== Exercise prompt ==
Set down the data below from its first line to the line holding "Sillón estética Tella", inclusive; omit all pictures.

== Data for this exercise ==
────────

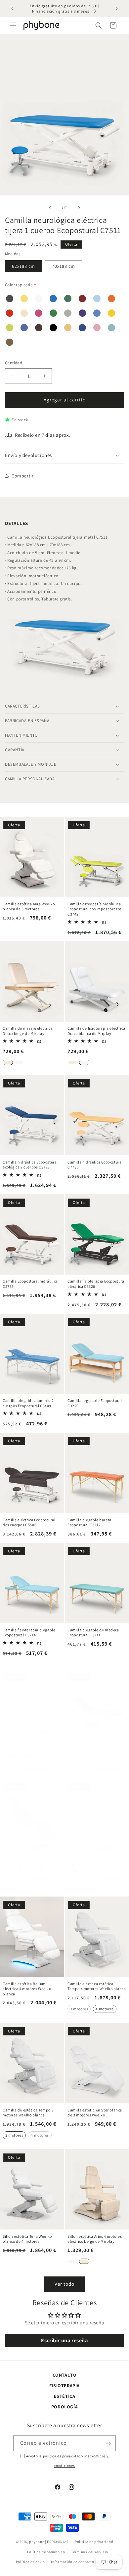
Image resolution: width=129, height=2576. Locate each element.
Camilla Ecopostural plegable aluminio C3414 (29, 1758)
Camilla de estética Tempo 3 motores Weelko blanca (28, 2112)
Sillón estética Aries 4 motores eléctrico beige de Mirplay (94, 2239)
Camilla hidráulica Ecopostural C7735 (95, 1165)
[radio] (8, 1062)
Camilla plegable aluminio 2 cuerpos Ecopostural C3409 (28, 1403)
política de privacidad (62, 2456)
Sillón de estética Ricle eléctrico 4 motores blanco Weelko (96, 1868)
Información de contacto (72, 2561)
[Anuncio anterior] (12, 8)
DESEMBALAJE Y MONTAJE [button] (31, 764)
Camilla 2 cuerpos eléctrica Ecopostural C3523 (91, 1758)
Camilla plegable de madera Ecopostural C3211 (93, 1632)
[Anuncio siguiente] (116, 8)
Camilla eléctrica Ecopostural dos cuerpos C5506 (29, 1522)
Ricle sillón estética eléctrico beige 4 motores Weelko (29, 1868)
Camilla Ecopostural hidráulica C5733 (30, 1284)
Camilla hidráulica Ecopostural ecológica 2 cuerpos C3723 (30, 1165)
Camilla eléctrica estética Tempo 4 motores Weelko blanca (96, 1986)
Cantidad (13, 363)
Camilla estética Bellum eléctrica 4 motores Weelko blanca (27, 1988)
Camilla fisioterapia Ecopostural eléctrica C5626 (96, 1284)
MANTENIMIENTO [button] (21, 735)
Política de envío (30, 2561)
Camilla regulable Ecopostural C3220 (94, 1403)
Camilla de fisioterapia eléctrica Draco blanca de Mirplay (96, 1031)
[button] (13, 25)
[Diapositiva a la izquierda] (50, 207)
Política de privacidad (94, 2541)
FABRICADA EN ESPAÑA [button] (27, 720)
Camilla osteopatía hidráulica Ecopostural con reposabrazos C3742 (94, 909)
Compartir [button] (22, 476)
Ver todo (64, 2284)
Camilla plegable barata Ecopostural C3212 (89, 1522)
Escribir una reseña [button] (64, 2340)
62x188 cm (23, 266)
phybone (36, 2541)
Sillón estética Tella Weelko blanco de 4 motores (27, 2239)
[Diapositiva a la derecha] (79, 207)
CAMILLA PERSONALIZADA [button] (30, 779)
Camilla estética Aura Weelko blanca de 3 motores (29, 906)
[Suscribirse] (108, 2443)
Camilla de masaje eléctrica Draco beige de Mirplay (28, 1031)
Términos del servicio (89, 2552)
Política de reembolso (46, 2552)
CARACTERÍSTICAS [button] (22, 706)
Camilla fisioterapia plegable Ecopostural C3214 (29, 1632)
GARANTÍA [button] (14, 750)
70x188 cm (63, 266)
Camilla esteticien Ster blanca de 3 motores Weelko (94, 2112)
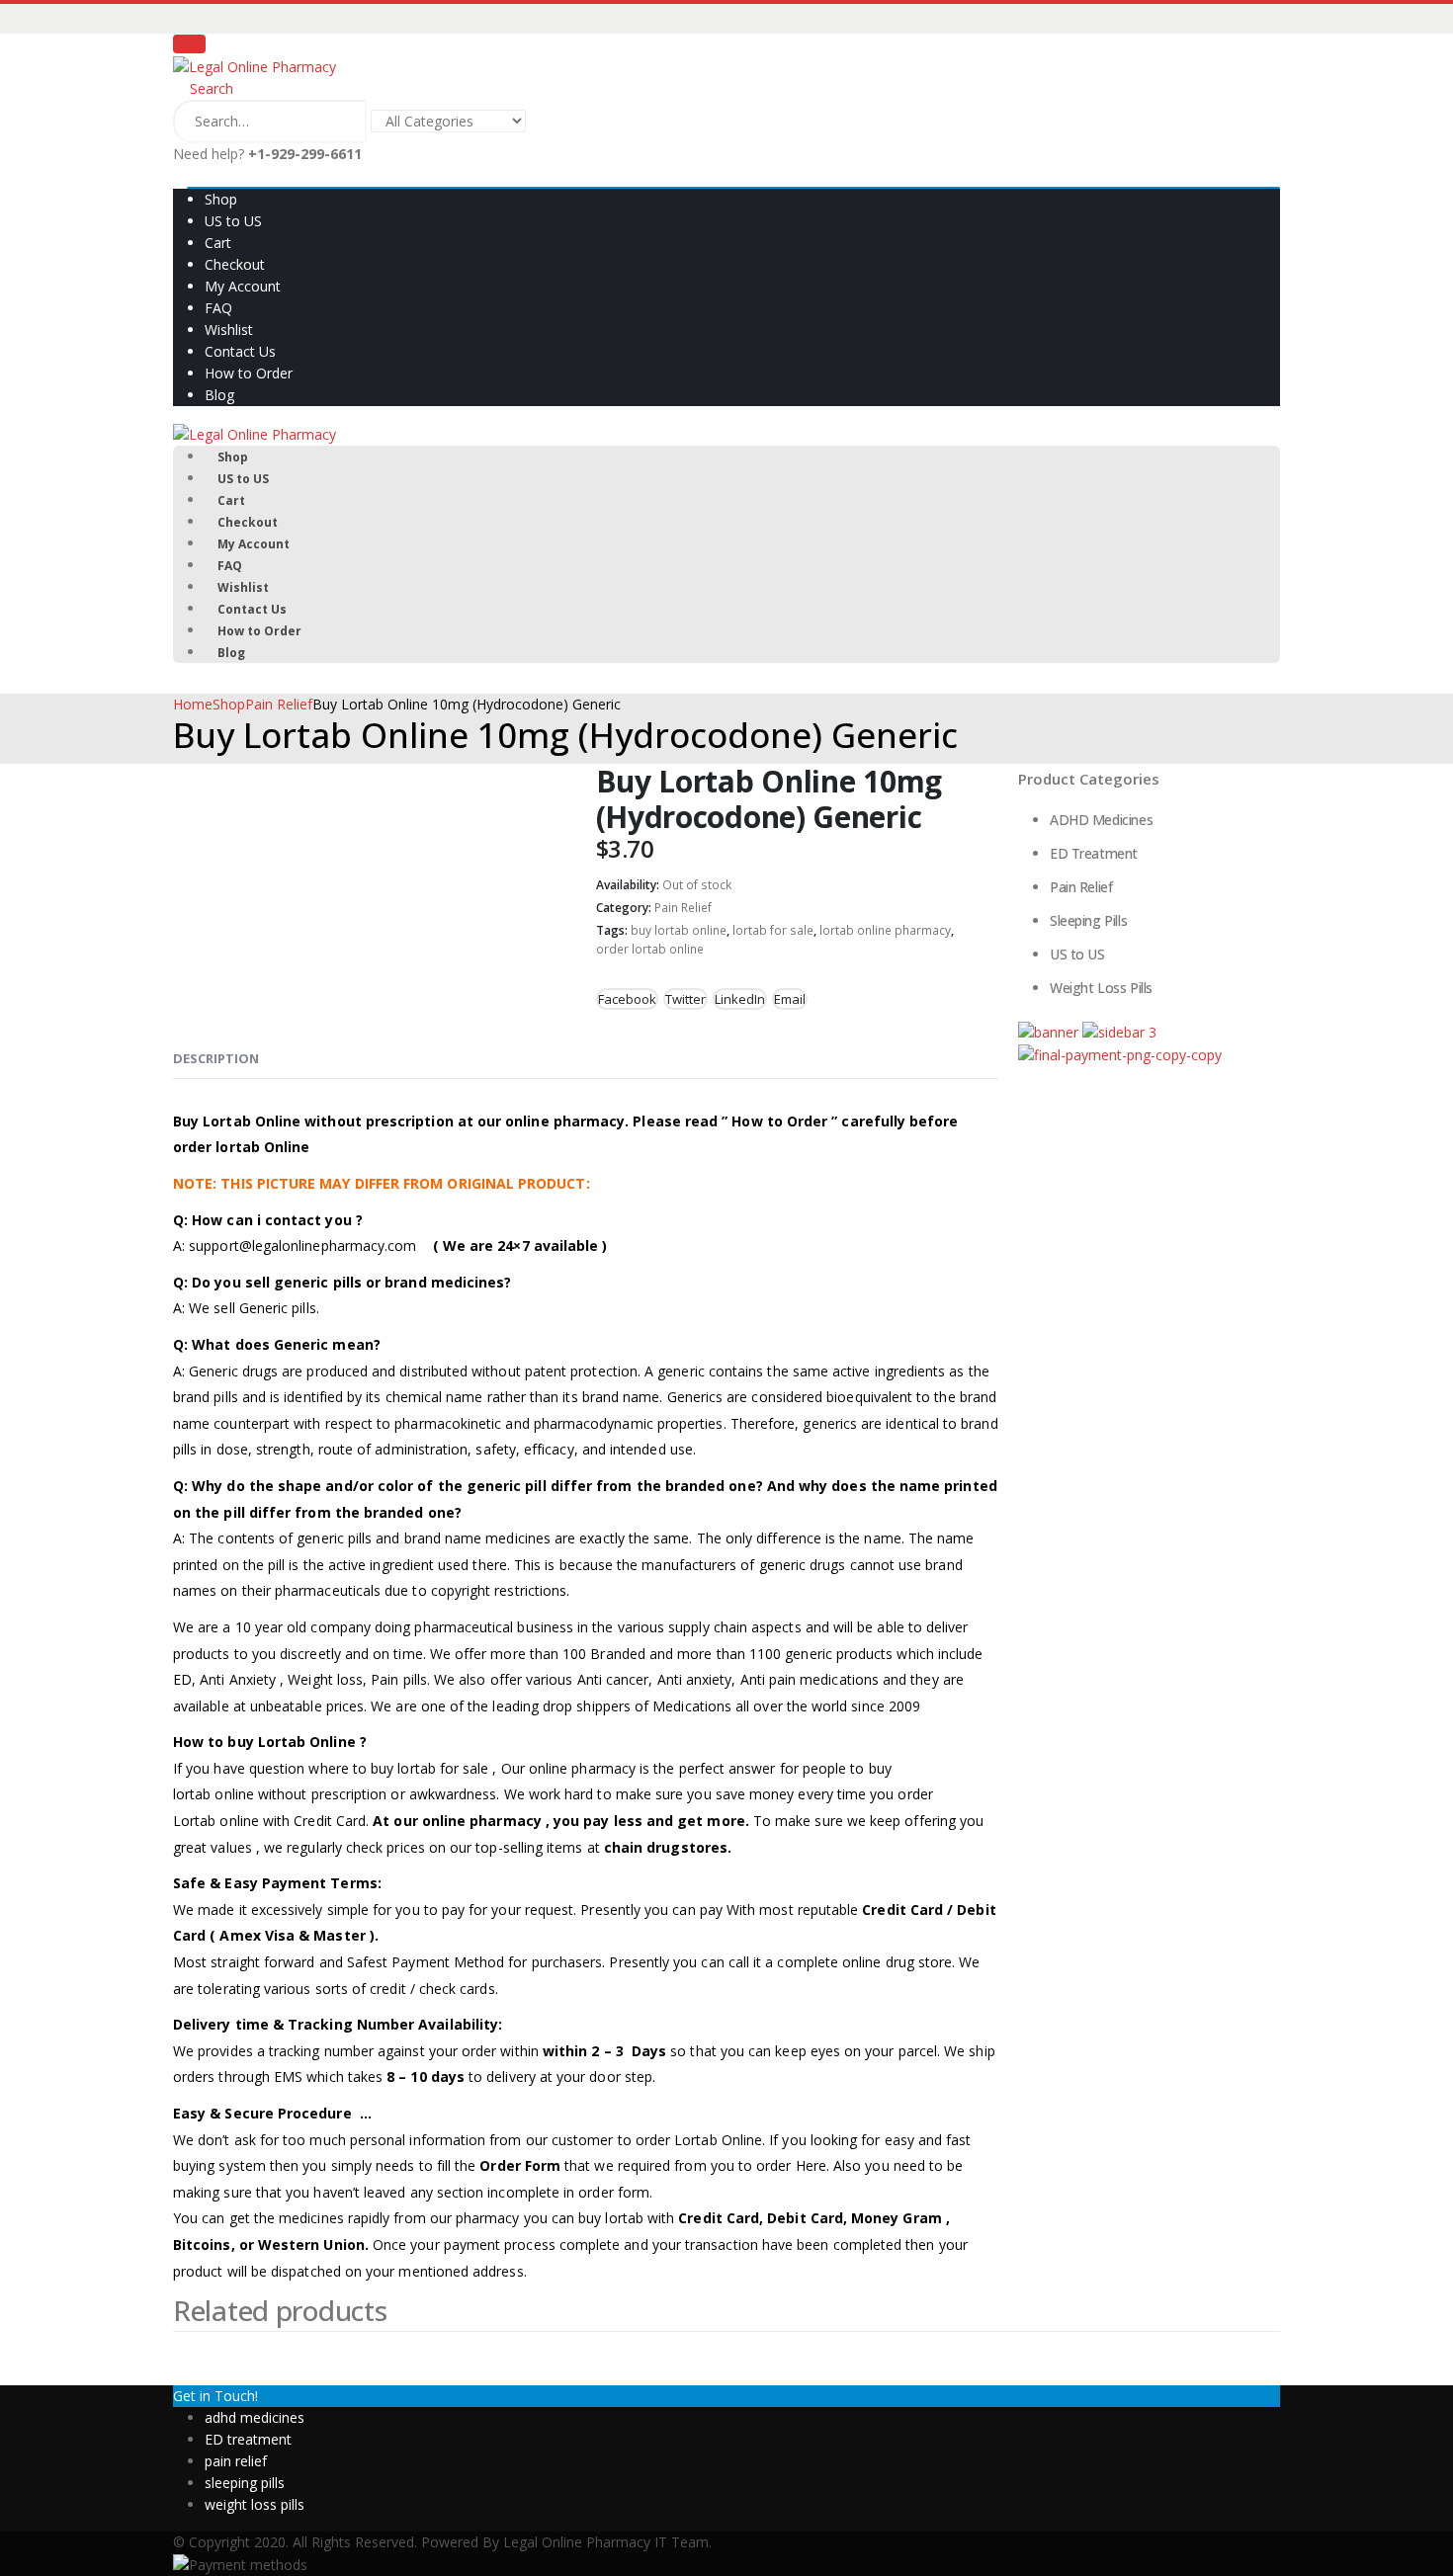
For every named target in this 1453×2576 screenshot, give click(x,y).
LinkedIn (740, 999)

────────

== Answer to the problem ==
Image resolution: width=129, height=2576. Locate each element.
Camilla Ecopostural plegable aluminio C3414 (29, 1758)
Camilla de estética Tempo 3 motores Weelko blanca (28, 2112)
Sillón estética Aries 4 motores eléctrico beige de Mirplay (94, 2239)
Camilla hidráulica Ecopostural C7735 (95, 1165)
[radio] (8, 1062)
Camilla plegable aluminio 2 cuerpos Ecopostural C3409 (28, 1403)
política de privacidad (62, 2456)
Sillón de estética Ricle eléctrico 4 motores blanco Weelko (96, 1868)
Información de contacto (72, 2561)
[Anuncio anterior] (12, 8)
DESEMBALAJE Y MONTAJE [button] (31, 764)
Camilla 2 cuerpos eléctrica Ecopostural C3523 (91, 1758)
Camilla plegable de madera Ecopostural C3211 (93, 1632)
[Anuncio siguiente] (116, 8)
Camilla eléctrica Ecopostural dos cuerpos C5506 (29, 1522)
Ricle sillón estética eléctrico beige 4 motores Weelko (29, 1868)
Camilla Ecopostural hidráulica C5733 (30, 1284)
Camilla hidráulica Ecopostural ecológica 2 cuerpos C3723 (30, 1165)
Camilla eléctrica estética Tempo 4 motores Weelko blanca (96, 1986)
Cantidad (13, 363)
Camilla estética Bellum eléctrica 4 motores Weelko blanca (27, 1988)
Camilla fisioterapia Ecopostural eléctrica C5626 (96, 1284)
MANTENIMIENTO [button] (21, 735)
Política de envío (30, 2561)
Camilla regulable Ecopostural C3220 (94, 1403)
Camilla de fisioterapia eléctrica Draco blanca de Mirplay (96, 1031)
[button] (13, 25)
[Diapositiva a la izquierda] (50, 207)
Política de privacidad (94, 2541)
FABRICADA EN ESPAÑA [button] (27, 720)
Camilla osteopatía hidráulica Ecopostural con reposabrazos C3742 (94, 909)
Compartir [button] (22, 476)
Ver todo (64, 2284)
Camilla plegable barata Ecopostural C3212 (89, 1522)
Escribir una reseña [button] (64, 2340)
62x188 cm (23, 266)
phybone (36, 2541)
Sillón estética Tella Weelko blanco de 4 motores (27, 2239)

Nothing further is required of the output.